Tuesday, March 8, 2011

And I saw my reflection in the snow covered hills.

A creeping anxiety has filled me for the past few days. Like the roots of a tree slowly breaking through the concrete, taking it over, crumbling it to gravel.

I am frozen with fear. Fear of all the new, fear of all the what ifs.

Being a typical Cancer (born in early July, and suited to my sign), I am a nester, I don't love change, I love to cling to my loved ones, my community, all that I painstakingly brought together. I don't like to be vulnerable, this is why change takes much longer for me than might otherwise be necessary. The odd thing about me, at least in an astrological sense, is that I crave adventure, I am addicted to travel and journeys in any capacity. I am incredibly futuristic and I enjoy being out of my comfort zone. But not all at once. I love temporary change, I adore moving on, moving forward when it only involves a sliver of my life, in the safety of knowing that everything else is there to catch me when I fall.
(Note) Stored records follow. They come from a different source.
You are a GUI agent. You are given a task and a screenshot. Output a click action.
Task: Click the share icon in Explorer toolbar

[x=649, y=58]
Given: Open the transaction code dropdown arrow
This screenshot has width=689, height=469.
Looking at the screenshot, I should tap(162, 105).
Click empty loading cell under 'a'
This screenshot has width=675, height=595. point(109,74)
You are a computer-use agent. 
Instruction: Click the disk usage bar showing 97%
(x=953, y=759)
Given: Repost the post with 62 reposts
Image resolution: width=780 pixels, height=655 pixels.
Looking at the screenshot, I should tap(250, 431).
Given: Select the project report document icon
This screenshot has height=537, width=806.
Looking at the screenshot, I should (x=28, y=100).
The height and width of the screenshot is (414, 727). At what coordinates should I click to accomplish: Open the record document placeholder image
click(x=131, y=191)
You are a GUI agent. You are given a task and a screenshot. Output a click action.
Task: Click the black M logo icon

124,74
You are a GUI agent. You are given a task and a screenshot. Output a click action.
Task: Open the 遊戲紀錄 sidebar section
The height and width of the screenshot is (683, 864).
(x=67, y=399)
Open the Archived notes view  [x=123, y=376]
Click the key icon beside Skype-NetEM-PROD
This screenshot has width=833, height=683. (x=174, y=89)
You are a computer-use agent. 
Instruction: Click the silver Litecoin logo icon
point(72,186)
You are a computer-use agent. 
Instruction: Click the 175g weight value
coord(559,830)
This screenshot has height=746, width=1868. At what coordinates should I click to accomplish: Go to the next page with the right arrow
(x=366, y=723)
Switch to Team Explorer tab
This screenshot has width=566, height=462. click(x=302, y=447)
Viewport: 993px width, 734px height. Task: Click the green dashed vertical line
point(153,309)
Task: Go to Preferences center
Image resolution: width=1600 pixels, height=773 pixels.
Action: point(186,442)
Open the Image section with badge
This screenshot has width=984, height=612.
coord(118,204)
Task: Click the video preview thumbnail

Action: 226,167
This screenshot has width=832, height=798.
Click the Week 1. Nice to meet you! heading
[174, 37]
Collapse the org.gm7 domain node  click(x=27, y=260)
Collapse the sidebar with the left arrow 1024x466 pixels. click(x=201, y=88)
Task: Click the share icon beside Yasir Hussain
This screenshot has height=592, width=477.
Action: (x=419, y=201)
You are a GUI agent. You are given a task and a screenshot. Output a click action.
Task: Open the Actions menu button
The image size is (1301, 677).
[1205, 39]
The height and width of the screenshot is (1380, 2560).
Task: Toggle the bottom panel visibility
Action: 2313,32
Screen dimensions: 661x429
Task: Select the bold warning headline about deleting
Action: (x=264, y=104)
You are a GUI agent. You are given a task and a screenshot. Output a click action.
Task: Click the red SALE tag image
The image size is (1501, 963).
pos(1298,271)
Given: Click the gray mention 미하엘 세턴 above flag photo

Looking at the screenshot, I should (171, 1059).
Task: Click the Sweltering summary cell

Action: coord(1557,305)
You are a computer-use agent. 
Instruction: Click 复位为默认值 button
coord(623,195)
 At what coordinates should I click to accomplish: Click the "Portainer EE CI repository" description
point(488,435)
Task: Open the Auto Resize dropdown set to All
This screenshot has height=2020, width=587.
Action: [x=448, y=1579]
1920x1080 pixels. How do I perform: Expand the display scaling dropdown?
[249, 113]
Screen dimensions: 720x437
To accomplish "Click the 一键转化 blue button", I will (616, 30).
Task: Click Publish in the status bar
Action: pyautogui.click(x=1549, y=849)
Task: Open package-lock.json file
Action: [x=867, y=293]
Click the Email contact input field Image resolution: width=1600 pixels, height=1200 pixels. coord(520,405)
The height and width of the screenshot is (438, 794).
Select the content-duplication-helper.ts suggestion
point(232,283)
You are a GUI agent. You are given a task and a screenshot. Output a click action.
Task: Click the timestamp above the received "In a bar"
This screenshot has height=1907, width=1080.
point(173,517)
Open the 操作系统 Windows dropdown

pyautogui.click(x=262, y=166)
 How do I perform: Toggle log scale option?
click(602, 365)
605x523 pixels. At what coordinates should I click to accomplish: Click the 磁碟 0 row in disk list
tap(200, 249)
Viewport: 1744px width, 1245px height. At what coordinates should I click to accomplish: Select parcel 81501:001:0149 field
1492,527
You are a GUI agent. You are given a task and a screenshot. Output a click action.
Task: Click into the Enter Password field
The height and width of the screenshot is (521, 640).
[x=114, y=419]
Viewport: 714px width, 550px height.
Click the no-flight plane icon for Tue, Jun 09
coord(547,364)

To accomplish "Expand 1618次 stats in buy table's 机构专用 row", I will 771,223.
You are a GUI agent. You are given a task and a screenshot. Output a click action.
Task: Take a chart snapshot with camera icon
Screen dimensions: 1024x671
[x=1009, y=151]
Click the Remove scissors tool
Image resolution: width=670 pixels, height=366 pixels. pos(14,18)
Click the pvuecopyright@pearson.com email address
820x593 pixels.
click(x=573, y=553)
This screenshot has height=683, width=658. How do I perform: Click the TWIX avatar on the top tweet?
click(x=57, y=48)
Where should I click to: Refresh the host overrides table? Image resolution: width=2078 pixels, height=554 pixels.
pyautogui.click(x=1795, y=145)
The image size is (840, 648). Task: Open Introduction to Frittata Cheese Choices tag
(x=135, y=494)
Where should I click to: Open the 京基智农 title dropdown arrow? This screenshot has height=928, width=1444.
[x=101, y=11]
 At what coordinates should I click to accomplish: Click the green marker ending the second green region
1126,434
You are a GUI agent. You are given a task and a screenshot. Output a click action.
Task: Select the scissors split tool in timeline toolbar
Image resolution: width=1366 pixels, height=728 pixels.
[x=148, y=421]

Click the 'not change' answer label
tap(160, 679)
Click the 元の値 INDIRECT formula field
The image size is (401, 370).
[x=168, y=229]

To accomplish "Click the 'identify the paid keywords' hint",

Right now it is all at once. The possibilities of school, (or not), of a new career (which one!!!), (or not !!!), a new city, leaving behind an old and well loved and cultivated one. I am gripped with the fear of making the wrong choices at the wrong times. Of losing and never gaining.

All I can think of to do is stop, be still, practice yoga, read, all the time. To spend time with those I can not let go of, to visit old and dear haunts. I am taking a stab at just being at peace with the process. The process that it is so clear, the process that must be happening for a reason. Even if that reason is just to help me along in all the changes that have needed to happen for so long.